Twitter is one of the largest social media nowadays. The amount of information hiding in tons of tweets can be enormous, and a tremendous amount of useful information can be extracted if approached correctly. Knowing how to search and manage data efficiently is especially crucial for a data scientist. Before doing any analysis, the data to be analyzed should be stored in a database that is easy to work with. In this post, I will talk about how to scrape data from millions of tweets posted in 48 hours using Twitter API and a Python package Tweepy. Followed by how to save the data into a PostgreSQL or SQLite database automatically for better management. Lastly, I will talk about how to add constraints to the relational-database to make it well-structured. Once the data is acquired and stored in good shape, the down-stream work can be handled more efficiently.

As a video-game enthusiast, I will take advantage of these data science tools to investigate the current trend of the most popular video games through scraping twitter data. Such as figuring out the distribution of the population of each video-game community globally, creating a geospatial map that displays which region has the highest live activity for each game, plot the sentiment score of tweets towards each video game varying along with different timestamps, etc. All these information behind the massive twitter data can be used for multiple potential applications to predict the future of various video games.

Scrape Twitter Data

Unlike scraping other websites where hard-coding is necessary to extract information from specific sections or divs on a webpage, by summarizing all information related to a particular tweet into a JSON file, Twitter APIs make data extraction a lot easier. Before exploring Twitter data, let’s first take a look at how Twitter API works.
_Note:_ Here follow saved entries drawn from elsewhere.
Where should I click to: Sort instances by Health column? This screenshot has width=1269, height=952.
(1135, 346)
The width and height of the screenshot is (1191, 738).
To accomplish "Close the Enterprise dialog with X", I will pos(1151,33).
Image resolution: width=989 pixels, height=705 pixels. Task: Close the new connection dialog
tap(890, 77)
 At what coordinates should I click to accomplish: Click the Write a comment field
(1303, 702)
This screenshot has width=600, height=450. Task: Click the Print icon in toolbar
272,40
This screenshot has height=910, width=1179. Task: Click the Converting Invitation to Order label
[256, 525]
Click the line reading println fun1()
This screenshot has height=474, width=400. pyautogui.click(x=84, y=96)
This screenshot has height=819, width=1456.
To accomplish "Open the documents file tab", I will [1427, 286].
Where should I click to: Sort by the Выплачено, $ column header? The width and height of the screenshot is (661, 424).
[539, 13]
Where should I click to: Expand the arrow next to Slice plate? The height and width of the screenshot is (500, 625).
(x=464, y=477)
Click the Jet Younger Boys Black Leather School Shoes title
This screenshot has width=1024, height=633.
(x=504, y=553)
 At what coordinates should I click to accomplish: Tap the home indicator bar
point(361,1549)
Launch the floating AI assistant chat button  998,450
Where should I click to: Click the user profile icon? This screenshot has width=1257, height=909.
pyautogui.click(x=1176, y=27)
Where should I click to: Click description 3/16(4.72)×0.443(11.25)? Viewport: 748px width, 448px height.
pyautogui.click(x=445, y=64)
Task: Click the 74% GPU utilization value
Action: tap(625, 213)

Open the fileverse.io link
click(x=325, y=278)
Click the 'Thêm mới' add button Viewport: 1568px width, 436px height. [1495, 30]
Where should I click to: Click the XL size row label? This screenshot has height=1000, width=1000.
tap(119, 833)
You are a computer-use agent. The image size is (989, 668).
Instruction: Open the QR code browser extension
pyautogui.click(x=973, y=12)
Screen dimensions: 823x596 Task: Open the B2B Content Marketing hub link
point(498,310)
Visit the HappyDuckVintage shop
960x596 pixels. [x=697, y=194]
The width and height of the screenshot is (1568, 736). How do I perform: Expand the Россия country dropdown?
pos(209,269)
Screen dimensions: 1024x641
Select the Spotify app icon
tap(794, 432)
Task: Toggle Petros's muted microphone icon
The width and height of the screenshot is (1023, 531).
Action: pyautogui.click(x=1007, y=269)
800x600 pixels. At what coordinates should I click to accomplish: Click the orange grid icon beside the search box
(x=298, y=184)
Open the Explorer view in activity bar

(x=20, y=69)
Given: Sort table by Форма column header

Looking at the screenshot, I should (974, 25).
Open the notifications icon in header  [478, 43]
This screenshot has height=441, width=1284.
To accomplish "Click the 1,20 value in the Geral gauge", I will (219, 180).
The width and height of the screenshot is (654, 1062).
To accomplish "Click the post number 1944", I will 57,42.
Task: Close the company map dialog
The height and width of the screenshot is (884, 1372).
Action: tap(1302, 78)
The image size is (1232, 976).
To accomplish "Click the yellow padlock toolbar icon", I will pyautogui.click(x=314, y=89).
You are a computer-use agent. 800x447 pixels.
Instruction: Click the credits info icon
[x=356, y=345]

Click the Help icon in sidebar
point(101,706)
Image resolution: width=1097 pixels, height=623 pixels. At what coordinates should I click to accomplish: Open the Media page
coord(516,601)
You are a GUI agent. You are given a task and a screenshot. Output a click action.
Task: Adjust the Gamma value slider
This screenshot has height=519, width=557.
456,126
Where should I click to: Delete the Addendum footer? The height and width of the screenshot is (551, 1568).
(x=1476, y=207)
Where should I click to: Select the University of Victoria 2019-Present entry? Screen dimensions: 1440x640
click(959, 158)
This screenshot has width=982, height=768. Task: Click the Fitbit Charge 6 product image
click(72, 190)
Twitter APIs includes Searching API, Ads API, and Streaming API. Searching API allows us to search for specific tweets during the past week. Ads API provides information about the advertisements on Twitter. And the Streaming API provides functionalities that will enable us to collect tweets in real-time with:

  1. Specific keywords, user ID, or locations, called filtering.
  2. 1% of the total tweets randomly sampled, called sampling. 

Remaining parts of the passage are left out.